Mendoza no quiere gobernar para los morenistas. Los ve como poco menos que bestias incapaces de razonar. Indignas de cargos, derechos y prerrogativas. Por eso se ha empeñado en mantener el semáforo sanitario en naranja, reabriendo las actividades turísticas y económicas a costa de la salud y vida de los sudcalifornianos que estamos enfrentando la pandemia del covid-19 con hospitales saturados y recursos limitados. Porque el gobierno federal nos tiene el rojo hace meses, pero Mendoza sigue encaprichado. A él no lo gobierna MORENA y él no gobierna para MORENA… ni los morenistas.

Después de su numerito de insubordinación con la CONAGO, el escándalo de «los kilos» y el señor Kors (pseudónimos que parecen creados por una lectora de la Vanidades), después de que se hiciera pública su corrupta participación en la reforma energética… Mendoza corona el último año de su estéril gestión haciendo público su desprecio por sus gobernados.

Tiene la consigna de perpetuar la gubernatura para su partido, pero no puede. No lo logra porque en todo el sexenio no se molestó en hacer nada que trascendiera, sus miles y miles de kilómetros de pavimento que se resumen en puros cruces de calles, su pésimo y egoísta tratamiento de la pandemia, su soberbia y desdén por la vida y el bienestar de quienes votaron por él, eso es lo que vamos a recordar. Las narcoejecuciones y desaparecidos, su ausencia constante en el palacio de gobierno, sus informes de gobierno a puerta cerrada y V.I.P., solo para seleccionados; la falta de amor por el servicio público, y su desmedida ambición por el dinero y el poder que lo hacen perder el estilo, eso es lo que vamos a recordar.

Así que no… no me sorprende que Mendoza piense así y respalde esa imagen, incluso, no me sorprende que haya tenido los tamaños de compartirla sabiendo lo ofensiva que es. Para él no existe el costo político, porque la gubernatura se le dio fácil, gracias al dinero que abundó en la campaña -que ya vimos de donde venía- y curiosamente, una cargada de izquierdistas (los chairos de antes) que siguiendo a Covarrubias, le ayudaron a encumbrarse, pero que nunca fueron más que votos seguros y piezas pupulacheras para ellos.

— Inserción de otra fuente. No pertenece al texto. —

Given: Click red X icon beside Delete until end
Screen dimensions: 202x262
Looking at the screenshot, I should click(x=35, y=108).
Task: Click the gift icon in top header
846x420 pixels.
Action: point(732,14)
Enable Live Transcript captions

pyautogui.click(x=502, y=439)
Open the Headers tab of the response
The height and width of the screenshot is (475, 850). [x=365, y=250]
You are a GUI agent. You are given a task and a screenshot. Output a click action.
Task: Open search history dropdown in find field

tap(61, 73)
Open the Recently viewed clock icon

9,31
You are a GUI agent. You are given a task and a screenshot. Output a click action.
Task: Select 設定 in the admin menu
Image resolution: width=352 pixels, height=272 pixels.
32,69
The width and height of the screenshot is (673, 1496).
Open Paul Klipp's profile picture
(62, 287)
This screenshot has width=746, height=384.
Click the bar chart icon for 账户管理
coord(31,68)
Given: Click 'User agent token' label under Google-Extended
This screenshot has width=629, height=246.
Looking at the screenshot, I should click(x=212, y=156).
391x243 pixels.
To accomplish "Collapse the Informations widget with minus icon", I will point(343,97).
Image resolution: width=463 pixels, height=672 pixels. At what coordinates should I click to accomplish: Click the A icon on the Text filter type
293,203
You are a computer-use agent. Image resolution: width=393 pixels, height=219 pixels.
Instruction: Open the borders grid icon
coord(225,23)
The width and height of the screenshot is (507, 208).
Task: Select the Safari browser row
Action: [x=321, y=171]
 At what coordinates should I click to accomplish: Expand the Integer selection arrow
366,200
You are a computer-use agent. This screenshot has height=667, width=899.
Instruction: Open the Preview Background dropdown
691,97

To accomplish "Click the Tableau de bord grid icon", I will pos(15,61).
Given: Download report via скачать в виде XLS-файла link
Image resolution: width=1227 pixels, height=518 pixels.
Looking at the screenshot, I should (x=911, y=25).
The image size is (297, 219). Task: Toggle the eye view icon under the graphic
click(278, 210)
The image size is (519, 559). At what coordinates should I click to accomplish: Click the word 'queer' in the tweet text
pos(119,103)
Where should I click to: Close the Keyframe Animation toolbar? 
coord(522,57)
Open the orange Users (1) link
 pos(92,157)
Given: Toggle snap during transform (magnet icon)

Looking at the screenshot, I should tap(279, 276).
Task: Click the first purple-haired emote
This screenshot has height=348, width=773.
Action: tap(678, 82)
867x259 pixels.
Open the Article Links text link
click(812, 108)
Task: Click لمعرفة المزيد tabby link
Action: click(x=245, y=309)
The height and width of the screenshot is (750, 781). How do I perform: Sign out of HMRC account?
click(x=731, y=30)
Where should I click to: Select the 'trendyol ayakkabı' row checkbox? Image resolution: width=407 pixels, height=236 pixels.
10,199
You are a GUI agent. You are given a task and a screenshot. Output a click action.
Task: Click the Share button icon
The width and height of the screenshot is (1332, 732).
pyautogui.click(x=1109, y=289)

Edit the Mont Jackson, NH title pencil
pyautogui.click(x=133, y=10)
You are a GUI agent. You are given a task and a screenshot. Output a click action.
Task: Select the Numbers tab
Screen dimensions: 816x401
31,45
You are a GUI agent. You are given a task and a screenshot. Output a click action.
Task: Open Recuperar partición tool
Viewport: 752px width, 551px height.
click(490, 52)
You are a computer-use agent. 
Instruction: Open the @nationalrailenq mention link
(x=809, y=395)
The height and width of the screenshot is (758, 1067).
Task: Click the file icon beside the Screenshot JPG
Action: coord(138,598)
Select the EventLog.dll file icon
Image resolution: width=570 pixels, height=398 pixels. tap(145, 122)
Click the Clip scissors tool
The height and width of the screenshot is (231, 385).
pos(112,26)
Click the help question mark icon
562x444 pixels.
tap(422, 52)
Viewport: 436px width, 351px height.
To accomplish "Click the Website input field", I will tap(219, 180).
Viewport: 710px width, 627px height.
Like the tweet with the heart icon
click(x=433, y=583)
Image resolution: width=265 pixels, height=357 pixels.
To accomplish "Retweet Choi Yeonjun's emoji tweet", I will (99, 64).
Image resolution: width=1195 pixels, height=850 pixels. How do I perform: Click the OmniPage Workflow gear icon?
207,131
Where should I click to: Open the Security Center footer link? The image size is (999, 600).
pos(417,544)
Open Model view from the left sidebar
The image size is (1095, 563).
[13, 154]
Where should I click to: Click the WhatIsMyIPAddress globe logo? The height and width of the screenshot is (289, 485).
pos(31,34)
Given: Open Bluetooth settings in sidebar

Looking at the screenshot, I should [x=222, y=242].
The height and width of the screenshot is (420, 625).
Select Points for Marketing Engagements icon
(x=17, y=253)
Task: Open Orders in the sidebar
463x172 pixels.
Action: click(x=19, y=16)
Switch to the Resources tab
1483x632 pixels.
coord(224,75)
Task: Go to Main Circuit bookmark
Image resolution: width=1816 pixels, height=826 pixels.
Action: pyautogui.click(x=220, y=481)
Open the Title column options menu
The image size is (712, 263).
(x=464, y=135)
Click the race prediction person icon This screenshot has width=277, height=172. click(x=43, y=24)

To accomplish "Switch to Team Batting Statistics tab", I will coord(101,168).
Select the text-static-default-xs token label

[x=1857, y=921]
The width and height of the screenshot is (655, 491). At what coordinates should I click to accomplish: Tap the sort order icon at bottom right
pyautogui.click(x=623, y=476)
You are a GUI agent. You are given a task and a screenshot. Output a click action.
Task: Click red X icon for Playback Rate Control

Mendoza ya perdió la paciencia para fingir que le importamos.En la recta final rumbo al 2021 quiere conseguir por la fuerza lo que no pudo construir en 6 años. Las encuestas favorecen, precisamente a MORENA, y la presión del partido no cesa. El que avisa no es traidor. Ya hemos visto de qué es capaz, no se que más estamos esperando.

https://twitter.com/cmendozadavis/status/1298856307626147841

Así las cosas. No más les falta la reunión del Ku Klux Klan.